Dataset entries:
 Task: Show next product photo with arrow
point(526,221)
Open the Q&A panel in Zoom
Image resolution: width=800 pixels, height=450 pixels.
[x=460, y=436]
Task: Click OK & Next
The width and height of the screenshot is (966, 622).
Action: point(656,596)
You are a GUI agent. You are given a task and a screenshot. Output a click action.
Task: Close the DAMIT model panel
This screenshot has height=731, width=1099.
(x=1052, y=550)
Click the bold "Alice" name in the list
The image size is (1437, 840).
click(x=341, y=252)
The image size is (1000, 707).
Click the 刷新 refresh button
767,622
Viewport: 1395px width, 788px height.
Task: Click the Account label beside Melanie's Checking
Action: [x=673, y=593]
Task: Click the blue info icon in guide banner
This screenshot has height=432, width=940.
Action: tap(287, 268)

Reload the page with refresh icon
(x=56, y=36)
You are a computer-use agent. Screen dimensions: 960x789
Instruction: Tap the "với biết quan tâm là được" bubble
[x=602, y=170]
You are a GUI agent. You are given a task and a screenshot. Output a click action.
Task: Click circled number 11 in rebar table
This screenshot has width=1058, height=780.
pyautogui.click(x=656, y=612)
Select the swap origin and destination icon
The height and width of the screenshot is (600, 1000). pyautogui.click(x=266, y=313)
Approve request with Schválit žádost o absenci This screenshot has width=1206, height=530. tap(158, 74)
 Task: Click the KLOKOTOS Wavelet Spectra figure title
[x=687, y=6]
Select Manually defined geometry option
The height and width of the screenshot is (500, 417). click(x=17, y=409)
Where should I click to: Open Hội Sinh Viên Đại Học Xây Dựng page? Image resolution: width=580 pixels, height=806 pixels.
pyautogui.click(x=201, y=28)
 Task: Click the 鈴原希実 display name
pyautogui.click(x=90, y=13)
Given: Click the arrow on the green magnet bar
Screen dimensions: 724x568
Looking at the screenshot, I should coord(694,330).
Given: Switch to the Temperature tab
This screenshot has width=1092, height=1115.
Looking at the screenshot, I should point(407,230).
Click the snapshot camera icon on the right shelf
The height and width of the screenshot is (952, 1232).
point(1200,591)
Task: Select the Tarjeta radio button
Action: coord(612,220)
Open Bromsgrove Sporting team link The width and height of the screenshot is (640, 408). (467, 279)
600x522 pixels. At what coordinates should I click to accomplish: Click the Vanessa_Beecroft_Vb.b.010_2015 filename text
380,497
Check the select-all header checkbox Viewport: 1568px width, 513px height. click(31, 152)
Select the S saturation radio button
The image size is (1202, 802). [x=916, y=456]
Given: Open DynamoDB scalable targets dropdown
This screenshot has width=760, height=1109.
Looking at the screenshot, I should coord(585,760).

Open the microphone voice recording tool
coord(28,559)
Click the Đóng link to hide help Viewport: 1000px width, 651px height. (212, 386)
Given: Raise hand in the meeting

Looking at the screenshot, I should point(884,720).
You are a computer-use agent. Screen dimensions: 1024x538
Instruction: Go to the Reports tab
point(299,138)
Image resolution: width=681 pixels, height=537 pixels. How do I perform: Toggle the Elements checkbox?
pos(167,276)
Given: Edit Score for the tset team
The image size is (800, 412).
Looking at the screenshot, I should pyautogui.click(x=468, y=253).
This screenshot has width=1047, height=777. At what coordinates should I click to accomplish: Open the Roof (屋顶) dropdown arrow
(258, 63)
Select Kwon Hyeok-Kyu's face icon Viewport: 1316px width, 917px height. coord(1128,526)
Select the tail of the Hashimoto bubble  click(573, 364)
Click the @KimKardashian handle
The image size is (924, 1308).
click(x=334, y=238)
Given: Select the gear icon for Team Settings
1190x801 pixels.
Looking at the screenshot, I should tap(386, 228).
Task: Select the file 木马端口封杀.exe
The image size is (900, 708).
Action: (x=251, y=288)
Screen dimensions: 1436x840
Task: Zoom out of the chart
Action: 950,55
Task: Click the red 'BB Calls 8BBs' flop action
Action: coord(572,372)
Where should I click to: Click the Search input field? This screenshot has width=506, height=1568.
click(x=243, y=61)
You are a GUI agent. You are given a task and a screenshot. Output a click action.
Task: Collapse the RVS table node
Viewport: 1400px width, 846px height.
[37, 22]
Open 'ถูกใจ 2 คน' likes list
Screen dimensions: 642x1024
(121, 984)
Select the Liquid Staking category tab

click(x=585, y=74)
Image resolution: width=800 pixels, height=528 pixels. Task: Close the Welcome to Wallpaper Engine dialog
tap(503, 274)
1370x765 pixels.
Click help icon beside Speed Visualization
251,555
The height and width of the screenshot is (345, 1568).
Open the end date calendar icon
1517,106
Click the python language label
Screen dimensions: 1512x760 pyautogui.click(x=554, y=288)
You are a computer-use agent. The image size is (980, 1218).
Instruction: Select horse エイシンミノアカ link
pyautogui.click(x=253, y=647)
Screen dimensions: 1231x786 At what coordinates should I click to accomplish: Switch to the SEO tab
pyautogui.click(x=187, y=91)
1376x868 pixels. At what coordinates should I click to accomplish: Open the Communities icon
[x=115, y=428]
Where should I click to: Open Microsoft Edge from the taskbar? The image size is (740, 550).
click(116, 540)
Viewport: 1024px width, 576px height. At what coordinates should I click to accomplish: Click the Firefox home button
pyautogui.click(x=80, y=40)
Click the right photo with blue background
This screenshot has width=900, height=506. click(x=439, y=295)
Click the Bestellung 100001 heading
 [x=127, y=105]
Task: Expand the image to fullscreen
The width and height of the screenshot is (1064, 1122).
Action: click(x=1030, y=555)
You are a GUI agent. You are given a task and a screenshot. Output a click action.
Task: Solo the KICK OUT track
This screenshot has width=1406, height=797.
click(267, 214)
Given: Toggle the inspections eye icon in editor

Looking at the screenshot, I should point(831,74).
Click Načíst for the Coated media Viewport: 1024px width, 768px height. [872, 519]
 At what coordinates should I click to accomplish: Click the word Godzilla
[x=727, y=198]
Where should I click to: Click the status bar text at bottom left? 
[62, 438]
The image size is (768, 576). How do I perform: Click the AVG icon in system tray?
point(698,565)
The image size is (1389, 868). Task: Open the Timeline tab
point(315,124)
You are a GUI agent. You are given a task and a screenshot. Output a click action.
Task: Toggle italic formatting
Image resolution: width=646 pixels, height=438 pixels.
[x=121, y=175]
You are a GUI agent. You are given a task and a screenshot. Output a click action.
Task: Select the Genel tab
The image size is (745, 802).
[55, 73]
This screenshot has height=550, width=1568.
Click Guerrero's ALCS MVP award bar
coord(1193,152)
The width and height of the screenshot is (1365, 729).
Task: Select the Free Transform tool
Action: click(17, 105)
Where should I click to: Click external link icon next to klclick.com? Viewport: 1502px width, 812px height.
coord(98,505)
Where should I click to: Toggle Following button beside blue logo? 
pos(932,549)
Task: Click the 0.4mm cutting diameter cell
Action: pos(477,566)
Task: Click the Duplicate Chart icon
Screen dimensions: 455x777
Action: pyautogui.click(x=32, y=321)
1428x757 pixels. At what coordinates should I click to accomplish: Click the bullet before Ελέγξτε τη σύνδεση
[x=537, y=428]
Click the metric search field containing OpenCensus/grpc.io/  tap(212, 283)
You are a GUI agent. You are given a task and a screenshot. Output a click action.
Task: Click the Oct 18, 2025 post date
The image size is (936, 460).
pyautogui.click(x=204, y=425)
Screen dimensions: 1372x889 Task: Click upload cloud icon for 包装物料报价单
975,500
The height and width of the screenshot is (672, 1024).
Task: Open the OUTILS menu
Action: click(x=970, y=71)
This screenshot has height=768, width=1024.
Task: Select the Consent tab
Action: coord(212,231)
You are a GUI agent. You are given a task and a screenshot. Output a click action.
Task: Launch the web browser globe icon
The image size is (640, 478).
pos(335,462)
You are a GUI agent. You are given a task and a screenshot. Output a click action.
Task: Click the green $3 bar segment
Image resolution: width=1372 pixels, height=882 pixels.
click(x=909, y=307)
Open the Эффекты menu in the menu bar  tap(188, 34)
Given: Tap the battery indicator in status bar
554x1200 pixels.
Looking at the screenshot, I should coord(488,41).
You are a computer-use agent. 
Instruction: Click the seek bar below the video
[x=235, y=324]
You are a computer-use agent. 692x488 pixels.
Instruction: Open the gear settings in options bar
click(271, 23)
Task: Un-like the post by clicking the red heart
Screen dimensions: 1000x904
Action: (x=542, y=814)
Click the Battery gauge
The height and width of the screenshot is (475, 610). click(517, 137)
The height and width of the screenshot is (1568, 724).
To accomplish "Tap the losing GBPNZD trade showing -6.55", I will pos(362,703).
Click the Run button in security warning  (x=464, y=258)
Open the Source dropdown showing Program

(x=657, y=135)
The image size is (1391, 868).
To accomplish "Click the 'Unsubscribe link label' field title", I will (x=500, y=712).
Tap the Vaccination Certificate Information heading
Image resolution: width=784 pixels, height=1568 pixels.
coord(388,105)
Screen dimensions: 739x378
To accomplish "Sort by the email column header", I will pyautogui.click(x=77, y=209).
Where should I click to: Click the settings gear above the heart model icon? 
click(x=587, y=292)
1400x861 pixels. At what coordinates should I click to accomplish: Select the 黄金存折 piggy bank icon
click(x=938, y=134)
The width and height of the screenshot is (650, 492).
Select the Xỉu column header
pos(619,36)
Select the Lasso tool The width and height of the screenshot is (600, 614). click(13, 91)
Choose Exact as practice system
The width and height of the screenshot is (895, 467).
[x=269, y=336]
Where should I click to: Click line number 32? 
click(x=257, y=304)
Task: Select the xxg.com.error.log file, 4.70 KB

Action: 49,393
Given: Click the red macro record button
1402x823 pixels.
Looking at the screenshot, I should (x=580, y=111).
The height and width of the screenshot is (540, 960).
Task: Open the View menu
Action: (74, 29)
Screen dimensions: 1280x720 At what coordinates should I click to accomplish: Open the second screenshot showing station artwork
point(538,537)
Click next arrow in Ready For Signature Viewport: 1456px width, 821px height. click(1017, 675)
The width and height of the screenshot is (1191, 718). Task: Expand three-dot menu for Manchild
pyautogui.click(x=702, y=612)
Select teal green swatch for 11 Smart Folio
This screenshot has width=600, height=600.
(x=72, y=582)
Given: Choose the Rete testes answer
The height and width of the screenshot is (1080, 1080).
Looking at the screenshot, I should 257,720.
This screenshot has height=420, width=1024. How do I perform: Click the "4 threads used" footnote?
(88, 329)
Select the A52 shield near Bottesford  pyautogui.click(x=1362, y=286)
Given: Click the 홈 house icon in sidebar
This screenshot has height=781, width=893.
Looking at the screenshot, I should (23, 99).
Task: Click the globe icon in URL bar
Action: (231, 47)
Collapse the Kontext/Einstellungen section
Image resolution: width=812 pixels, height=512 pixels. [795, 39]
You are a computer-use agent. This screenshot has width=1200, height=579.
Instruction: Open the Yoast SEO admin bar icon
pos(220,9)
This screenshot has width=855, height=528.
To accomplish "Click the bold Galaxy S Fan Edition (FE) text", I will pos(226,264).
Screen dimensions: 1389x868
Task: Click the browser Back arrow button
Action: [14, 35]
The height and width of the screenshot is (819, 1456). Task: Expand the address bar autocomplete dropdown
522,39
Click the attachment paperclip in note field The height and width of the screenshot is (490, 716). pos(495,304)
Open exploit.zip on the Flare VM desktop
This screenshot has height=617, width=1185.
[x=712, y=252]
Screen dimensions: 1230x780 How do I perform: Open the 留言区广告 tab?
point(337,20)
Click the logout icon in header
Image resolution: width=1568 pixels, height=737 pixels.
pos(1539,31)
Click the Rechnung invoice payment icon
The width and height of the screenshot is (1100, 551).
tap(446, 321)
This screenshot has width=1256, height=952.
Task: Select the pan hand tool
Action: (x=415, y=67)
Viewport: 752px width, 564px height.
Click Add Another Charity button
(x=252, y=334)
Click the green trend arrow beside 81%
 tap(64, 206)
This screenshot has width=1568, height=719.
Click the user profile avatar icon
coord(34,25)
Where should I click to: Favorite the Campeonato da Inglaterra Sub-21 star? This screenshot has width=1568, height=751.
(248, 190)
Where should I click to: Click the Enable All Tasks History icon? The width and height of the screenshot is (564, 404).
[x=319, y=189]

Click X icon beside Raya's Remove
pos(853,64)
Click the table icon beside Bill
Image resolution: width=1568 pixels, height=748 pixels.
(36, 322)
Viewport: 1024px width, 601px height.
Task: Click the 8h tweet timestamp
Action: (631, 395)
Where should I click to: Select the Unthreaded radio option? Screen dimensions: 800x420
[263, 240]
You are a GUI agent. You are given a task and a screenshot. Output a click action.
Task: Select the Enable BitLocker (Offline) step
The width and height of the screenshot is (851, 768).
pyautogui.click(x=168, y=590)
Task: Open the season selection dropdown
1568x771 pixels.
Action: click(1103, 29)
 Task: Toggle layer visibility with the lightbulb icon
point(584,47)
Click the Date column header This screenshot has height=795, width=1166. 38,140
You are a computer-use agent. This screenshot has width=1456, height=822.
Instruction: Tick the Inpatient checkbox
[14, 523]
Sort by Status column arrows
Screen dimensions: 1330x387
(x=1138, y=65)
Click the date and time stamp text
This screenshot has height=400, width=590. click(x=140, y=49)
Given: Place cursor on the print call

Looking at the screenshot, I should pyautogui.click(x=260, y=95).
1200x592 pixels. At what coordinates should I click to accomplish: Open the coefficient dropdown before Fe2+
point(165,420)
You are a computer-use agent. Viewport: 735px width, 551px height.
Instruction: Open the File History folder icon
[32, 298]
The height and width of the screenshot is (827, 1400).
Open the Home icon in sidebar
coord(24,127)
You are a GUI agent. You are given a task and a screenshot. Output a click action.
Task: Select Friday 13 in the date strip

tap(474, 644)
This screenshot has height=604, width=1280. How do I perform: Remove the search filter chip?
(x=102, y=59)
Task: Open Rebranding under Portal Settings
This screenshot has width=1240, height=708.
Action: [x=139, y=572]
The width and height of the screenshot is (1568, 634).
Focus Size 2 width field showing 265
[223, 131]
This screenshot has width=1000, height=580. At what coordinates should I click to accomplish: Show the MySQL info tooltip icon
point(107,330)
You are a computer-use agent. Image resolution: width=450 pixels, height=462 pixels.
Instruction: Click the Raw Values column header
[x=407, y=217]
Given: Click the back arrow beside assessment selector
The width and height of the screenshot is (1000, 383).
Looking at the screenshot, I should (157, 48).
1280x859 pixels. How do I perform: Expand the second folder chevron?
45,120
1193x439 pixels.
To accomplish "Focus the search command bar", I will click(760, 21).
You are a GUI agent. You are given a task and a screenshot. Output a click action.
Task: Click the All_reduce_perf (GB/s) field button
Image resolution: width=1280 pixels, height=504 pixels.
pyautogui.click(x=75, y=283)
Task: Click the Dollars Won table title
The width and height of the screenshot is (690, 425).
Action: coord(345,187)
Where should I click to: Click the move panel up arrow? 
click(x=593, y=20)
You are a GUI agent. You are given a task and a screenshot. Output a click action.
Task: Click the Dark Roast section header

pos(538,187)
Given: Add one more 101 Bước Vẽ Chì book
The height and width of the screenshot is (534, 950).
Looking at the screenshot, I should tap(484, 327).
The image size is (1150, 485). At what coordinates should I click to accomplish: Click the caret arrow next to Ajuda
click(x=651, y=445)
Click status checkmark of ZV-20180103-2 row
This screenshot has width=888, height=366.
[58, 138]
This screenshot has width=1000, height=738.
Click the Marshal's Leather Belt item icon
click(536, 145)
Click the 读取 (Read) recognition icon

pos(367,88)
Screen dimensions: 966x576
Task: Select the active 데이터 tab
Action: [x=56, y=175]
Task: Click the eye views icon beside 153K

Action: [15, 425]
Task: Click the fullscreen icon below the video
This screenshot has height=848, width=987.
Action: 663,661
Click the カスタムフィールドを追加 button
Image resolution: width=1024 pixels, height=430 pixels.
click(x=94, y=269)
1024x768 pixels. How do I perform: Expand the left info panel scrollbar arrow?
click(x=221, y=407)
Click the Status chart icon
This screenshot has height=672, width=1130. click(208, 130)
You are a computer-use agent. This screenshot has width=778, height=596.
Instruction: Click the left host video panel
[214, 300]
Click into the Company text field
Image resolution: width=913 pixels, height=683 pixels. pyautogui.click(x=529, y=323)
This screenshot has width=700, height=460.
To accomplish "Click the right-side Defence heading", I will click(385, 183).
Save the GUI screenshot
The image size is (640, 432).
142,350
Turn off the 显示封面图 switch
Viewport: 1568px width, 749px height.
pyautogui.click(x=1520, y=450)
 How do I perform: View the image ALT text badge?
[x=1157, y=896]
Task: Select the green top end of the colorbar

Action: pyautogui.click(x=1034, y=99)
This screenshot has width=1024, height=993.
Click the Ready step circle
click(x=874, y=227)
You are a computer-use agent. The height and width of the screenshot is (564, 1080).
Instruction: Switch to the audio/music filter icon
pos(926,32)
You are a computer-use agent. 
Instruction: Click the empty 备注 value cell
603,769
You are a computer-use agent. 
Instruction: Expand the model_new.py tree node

*Your objective:* Give only the number of lines in the data that include the string "node".

*Problem solution:* 2